Your objective: Copy the listing that follows, line for line, without a single difference.

▶

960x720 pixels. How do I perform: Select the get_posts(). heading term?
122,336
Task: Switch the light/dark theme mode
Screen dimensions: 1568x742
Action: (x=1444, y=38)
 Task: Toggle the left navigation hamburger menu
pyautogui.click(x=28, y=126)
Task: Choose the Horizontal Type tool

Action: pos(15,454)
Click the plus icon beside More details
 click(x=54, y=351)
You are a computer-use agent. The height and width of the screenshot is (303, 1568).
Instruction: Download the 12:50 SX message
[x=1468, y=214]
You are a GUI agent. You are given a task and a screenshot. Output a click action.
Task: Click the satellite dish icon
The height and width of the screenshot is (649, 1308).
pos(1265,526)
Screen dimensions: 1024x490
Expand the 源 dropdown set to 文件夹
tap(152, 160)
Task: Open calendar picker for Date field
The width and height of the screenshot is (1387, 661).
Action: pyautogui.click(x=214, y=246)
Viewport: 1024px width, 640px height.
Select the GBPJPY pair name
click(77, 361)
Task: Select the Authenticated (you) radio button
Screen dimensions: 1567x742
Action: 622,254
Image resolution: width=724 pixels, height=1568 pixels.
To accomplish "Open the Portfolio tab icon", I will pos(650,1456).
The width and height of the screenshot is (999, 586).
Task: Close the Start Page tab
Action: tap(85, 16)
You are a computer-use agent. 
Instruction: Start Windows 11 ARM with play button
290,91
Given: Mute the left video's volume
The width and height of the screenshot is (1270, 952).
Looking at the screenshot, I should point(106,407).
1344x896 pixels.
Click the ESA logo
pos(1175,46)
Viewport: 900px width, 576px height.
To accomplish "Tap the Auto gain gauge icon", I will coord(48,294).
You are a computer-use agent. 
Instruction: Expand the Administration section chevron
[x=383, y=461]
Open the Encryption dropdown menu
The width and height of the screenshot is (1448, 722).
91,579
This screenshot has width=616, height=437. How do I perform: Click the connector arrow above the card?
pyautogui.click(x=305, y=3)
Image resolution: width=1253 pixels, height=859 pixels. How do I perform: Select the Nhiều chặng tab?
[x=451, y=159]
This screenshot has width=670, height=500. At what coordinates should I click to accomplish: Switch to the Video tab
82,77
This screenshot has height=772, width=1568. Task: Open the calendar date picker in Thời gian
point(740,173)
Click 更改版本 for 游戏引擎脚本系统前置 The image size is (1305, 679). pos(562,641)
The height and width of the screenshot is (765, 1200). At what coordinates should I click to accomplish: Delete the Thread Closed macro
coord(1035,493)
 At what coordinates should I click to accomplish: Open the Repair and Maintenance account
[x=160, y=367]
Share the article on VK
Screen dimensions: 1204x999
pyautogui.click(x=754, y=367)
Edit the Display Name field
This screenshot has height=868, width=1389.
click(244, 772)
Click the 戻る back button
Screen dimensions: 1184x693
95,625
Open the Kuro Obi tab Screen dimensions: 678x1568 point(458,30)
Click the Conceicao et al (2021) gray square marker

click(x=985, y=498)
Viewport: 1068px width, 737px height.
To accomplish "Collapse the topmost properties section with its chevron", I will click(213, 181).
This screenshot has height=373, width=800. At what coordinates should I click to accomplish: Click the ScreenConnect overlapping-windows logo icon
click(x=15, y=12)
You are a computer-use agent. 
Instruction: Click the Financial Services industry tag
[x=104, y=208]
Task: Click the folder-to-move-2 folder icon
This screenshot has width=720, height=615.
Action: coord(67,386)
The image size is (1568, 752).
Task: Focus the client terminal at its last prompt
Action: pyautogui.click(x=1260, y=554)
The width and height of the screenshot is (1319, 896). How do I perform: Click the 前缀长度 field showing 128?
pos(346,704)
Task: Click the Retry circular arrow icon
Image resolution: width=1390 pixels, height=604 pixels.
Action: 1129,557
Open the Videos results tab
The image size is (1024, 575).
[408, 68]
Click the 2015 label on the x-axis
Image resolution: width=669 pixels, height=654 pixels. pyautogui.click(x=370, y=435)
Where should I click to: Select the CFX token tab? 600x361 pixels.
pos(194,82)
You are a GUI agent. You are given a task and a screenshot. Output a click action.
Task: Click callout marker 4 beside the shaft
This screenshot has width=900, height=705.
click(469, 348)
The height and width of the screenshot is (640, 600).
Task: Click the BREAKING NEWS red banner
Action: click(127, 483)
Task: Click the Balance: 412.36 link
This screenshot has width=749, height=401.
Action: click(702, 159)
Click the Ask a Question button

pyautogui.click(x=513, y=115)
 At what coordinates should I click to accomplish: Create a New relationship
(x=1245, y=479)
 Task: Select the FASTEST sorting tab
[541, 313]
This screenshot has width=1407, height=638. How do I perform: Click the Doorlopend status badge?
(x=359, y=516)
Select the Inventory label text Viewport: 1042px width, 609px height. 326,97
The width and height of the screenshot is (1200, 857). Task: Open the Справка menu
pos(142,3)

◀

Result for this exercise:
960x720 pixels. How do I perform: Select the get_posts(). heading term?
122,336
Task: Switch the light/dark theme mode
Screen dimensions: 1568x742
Action: (x=1444, y=38)
 Task: Toggle the left navigation hamburger menu
pyautogui.click(x=28, y=126)
Task: Choose the Horizontal Type tool

Action: pos(15,454)
Click the plus icon beside More details
 click(x=54, y=351)
You are a computer-use agent. The height and width of the screenshot is (303, 1568).
Instruction: Download the 12:50 SX message
[x=1468, y=214]
You are a GUI agent. You are given a task and a screenshot. Output a click action.
Task: Click the satellite dish icon
The height and width of the screenshot is (649, 1308).
pos(1265,526)
Screen dimensions: 1024x490
Expand the 源 dropdown set to 文件夹
tap(152, 160)
Task: Open calendar picker for Date field
The width and height of the screenshot is (1387, 661).
Action: pyautogui.click(x=214, y=246)
Viewport: 1024px width, 640px height.
Select the GBPJPY pair name
click(77, 361)
Task: Select the Authenticated (you) radio button
Screen dimensions: 1567x742
Action: 622,254
Image resolution: width=724 pixels, height=1568 pixels.
To accomplish "Open the Portfolio tab icon", I will pos(650,1456).
The width and height of the screenshot is (999, 586).
Task: Close the Start Page tab
Action: tap(85, 16)
You are a computer-use agent. 
Instruction: Start Windows 11 ARM with play button
290,91
Given: Mute the left video's volume
The width and height of the screenshot is (1270, 952).
Looking at the screenshot, I should point(106,407).
1344x896 pixels.
Click the ESA logo
pos(1175,46)
Viewport: 900px width, 576px height.
To accomplish "Tap the Auto gain gauge icon", I will coord(48,294).
You are a computer-use agent. 
Instruction: Expand the Administration section chevron
[x=383, y=461]
Open the Encryption dropdown menu
The width and height of the screenshot is (1448, 722).
91,579
This screenshot has width=616, height=437. How do I perform: Click the connector arrow above the card?
pyautogui.click(x=305, y=3)
Image resolution: width=1253 pixels, height=859 pixels. How do I perform: Select the Nhiều chặng tab?
[x=451, y=159]
This screenshot has width=670, height=500. At what coordinates should I click to accomplish: Switch to the Video tab
82,77
This screenshot has height=772, width=1568. Task: Open the calendar date picker in Thời gian
point(740,173)
Click 更改版本 for 游戏引擎脚本系统前置 The image size is (1305, 679). pos(562,641)
The height and width of the screenshot is (765, 1200). At what coordinates should I click to accomplish: Delete the Thread Closed macro
coord(1035,493)
 At what coordinates should I click to accomplish: Open the Repair and Maintenance account
[x=160, y=367]
Share the article on VK
Screen dimensions: 1204x999
pyautogui.click(x=754, y=367)
Edit the Display Name field
This screenshot has height=868, width=1389.
click(244, 772)
Click the 戻る back button
Screen dimensions: 1184x693
95,625
Open the Kuro Obi tab Screen dimensions: 678x1568 point(458,30)
Click the Conceicao et al (2021) gray square marker

click(x=985, y=498)
Viewport: 1068px width, 737px height.
To accomplish "Collapse the topmost properties section with its chevron", I will click(213, 181).
This screenshot has height=373, width=800. At what coordinates should I click to accomplish: Click the ScreenConnect overlapping-windows logo icon
click(x=15, y=12)
You are a computer-use agent. 
Instruction: Click the Financial Services industry tag
[x=104, y=208]
Task: Click the folder-to-move-2 folder icon
This screenshot has width=720, height=615.
Action: coord(67,386)
The image size is (1568, 752).
Task: Focus the client terminal at its last prompt
Action: pyautogui.click(x=1260, y=554)
The width and height of the screenshot is (1319, 896). How do I perform: Click the 前缀长度 field showing 128?
pos(346,704)
Task: Click the Retry circular arrow icon
Image resolution: width=1390 pixels, height=604 pixels.
Action: 1129,557
Open the Videos results tab
The image size is (1024, 575).
[408, 68]
Click the 2015 label on the x-axis
Image resolution: width=669 pixels, height=654 pixels. pyautogui.click(x=370, y=435)
Where should I click to: Select the CFX token tab? 600x361 pixels.
pos(194,82)
You are a GUI agent. You are given a task and a screenshot. Output a click action.
Task: Click callout marker 4 beside the shaft
This screenshot has width=900, height=705.
click(469, 348)
The height and width of the screenshot is (640, 600).
Task: Click the BREAKING NEWS red banner
Action: click(127, 483)
Task: Click the Balance: 412.36 link
This screenshot has width=749, height=401.
Action: click(702, 159)
Click the Ask a Question button

pyautogui.click(x=513, y=115)
 At what coordinates should I click to accomplish: Create a New relationship
(x=1245, y=479)
 Task: Select the FASTEST sorting tab
[541, 313]
This screenshot has width=1407, height=638. How do I perform: Click the Doorlopend status badge?
(x=359, y=516)
Select the Inventory label text Viewport: 1042px width, 609px height. 326,97
The width and height of the screenshot is (1200, 857). Task: Open the Справка menu
pos(142,3)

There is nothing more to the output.